Co-targeting TWIST1 and JUNB suppresses CCL2-induced cell motility and hybrid EMT in ESCC models
摘要
The findings demonstrate that upregulation of CCL2 constitutes a significant risk factor for metastatic progression in esophageal squamous cell carcinoma (ESCC), with CCL2 facilitating metastasis through TWIST1-mediated induction of a hybrid epithelial-mesenchymal transition (EMT) phenotype. Notably, inhibition of TWIST1 alone elicits a compensatory activation of JUNB via the PI3K/AKT signaling pathway, thereby preserving EMT plasticity and metastatic potential. To address this adaptive resistance, we developed a dual-targeting strategy aimed at concurrently suppressing TWIST1 and JUNB, which resulted in a synergistic attenuation of metastatic characteristics.

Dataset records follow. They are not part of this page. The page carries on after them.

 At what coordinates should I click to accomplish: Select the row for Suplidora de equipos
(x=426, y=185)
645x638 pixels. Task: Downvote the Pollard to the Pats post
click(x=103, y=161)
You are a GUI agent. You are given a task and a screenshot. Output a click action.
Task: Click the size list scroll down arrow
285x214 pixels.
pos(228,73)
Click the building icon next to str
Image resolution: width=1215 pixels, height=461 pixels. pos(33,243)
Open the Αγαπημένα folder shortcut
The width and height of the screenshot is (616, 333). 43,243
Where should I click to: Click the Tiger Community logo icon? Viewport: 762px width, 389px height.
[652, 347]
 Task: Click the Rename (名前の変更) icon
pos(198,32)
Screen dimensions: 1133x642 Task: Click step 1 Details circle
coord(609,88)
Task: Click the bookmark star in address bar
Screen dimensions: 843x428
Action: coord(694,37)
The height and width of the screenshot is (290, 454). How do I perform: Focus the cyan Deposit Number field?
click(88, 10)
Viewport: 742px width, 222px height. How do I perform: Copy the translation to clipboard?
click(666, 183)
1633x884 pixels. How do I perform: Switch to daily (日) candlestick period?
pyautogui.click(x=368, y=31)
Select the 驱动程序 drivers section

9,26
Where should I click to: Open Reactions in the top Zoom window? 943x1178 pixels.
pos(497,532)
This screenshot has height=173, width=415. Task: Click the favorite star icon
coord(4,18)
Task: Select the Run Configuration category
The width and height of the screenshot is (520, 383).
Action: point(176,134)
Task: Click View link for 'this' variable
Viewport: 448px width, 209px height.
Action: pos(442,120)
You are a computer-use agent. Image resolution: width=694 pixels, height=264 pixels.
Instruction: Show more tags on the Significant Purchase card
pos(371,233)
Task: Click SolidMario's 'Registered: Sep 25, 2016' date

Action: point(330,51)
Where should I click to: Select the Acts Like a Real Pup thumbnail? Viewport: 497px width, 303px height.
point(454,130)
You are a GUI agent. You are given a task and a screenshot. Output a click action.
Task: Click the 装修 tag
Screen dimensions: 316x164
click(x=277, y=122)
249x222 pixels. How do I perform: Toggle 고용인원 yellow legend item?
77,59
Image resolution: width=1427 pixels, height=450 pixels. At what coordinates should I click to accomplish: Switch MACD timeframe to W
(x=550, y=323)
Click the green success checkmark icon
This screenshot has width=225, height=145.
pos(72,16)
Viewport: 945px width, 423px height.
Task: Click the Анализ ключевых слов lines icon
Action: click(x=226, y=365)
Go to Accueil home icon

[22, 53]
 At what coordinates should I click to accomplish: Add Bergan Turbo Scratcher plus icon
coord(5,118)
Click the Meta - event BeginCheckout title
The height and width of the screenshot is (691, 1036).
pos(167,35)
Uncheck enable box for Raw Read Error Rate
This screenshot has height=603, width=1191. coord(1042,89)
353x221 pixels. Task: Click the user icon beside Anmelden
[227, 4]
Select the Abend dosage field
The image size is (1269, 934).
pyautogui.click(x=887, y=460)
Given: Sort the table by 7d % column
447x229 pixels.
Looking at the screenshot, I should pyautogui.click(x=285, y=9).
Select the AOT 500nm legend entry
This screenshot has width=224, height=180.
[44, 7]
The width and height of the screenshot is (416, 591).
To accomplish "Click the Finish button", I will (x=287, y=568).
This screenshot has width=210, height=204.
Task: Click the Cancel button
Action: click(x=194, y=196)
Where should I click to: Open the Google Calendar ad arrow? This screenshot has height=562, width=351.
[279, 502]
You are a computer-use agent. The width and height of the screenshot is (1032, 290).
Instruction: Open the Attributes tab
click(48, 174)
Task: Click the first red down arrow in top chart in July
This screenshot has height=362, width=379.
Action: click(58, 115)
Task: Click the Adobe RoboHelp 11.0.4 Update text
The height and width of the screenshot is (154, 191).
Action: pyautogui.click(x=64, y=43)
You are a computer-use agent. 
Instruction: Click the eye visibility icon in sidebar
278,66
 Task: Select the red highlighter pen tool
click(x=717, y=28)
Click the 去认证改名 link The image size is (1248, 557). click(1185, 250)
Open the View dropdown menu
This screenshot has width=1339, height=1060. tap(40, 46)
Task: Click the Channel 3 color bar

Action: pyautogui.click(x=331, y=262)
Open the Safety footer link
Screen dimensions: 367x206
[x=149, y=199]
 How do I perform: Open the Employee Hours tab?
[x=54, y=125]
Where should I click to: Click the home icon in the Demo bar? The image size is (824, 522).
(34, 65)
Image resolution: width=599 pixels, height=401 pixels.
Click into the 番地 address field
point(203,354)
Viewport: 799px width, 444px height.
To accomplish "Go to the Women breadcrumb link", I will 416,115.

In vivo validation using zebrafish and murine models indicated that this combined inhibition restricts metastatic potential. The study concludes that the interplay between TWIST1 and JUNB underpins adaptive resistance mechanisms in CCL2-high ESCC by sustaining a hybrid EMT state, and that dual targeting of these factors disrupts this process, representing a promising therapeutic approach to suppresses CCL2-driven metastasis in preclinical models.